◆ **Source extract**

Telstra Corp Ltd v Otis
[2000] FCA 311
•13 MARCH 2000
FEDERAL COURT OF AUSTRALIA
Telstra Corp Ltd v Otis [2000] FCA 311
TELSTRA CORPORATION LIMITED v PETER OTIS
N 1144 OF 1999
LEHANE J
13 MARCH 2000
SYDNEY
IN THE FEDERAL COURT OF AUSTRALIA
NEW SOUTH WALES DISTRICT REGISTRY
N 1144 OF 1999
BETWEEN:
TELSTRA CORPORATION LIMITED
APPLICANTAND:
PETER OTIS
RESPONDENTJUDGE:
LEHANE J
DATE OF ORDER:
13 MARCH 2000
WHERE MADE:
SYDNEY
THE COURT ORDERS THAT:
1. The appeal be allowed.
2.The matter be remitted to the Administrative Appeals Tribunal for further consideration.
Note: Settlement and entry of orders is dealt with in Order 36 of the Federal Court Rules.
IN THE FEDERAL COURT OF AUSTRALIA
NEW SOUTH WALES DISTRICT REGISTRY
N 1144 OF 1999
BETWEEN:
TELSTRA CORPORATION LIMITED
APPLICANTAND:
PETER OTIS
RESPONDENT
JUDGE:
LEHANE J
DATE:
13 MARCH 2000
PLACE:
SYDNEY
REASONS FOR JUDGMENT
It is agreed between the parties, and in my view the agreement is clearly well founded, that this appeal from the Administrative Appeals Tribunal should be allowed on the footing that the Tribunal made an error of law by misconstruing subsection 7(4) of the Safety, Rehabilitation and Compensation Act 1988 (Cth) by, in effect, overlooking paragraph (b) of that subsection.
The substantial effect of paragraph (b) is that the Tribunal, rather than dealing with the matter before it as if it were governed by that Act (as it did), ought to have dealt with it on the footing that the entitlement of the applicant before it was governed by the 1988 Act's predecessor, the Compensation (Commonwealth Government Employees) Act 1971 (Cth). The consequence of this is that the appeal will be allowed and the matter remitted to the Tribunal for further consideration and I make orders to that effect.
The only outstanding question between the parties then is the question of costs. The appellant (the respondent before the Tribunal), seeks an order for costs substantially on the footing that it is the successful party in the proceeding. The respondent, on the other hand, seeks an order for the payment of his costs on the basis that an offer of settlement which he made was ignored by the appellant and, if reasonably considered, would – because it acknowledged the legal error which the Tribunal made – have avoided the cost of a hearing in this Court.

◆ **Exercise instructions**
a) In the judgment, which earlier Act should the Tribunal have applied to the applicant's entitlement?
b) Recast the judgment's paragraph beginning "The only outstanding question" as a short bulleted list that keeps its main facts.

◆ **Given entries**
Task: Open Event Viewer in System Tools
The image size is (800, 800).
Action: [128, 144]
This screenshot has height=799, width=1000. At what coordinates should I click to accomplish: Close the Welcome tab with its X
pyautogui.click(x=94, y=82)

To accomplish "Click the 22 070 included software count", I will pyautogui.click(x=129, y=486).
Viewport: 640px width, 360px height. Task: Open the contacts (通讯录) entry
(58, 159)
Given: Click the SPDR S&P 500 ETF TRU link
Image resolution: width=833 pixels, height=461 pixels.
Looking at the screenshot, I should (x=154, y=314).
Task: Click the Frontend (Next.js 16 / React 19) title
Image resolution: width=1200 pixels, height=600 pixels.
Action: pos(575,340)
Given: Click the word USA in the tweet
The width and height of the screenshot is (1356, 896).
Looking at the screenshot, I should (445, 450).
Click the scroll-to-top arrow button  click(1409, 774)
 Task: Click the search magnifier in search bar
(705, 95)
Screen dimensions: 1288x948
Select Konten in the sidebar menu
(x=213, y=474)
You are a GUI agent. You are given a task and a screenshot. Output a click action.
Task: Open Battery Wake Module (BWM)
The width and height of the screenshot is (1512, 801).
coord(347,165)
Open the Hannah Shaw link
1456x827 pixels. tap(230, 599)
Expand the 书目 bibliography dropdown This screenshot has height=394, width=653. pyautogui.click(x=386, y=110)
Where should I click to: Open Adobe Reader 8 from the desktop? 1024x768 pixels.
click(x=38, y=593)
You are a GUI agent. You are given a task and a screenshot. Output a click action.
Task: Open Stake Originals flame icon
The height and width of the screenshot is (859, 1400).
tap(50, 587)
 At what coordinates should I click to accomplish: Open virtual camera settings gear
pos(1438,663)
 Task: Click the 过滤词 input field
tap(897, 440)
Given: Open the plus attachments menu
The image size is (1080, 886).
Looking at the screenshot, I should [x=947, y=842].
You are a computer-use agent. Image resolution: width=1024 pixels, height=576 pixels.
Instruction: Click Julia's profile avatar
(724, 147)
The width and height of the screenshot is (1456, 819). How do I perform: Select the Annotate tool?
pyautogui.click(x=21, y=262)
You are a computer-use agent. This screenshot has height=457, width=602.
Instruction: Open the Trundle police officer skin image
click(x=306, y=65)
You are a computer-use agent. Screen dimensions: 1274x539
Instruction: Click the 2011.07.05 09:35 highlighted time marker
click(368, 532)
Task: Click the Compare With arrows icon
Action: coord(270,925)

◆ **Worked answers**
a) The Compensation (Commonwealth Government Employees) Act 1971 (Cth).

b)
- Costs are the only question still in dispute between the parties.
- The appellant, which was the respondent before the Tribunal, seeks costs mainly because it is the successful party.
- The respondent seeks his own costs because the appellant ignored his settlement offer.
- That offer acknowledged the Tribunal's legal error, and if it had been reasonably considered, it would have avoided the cost of a hearing in this Court.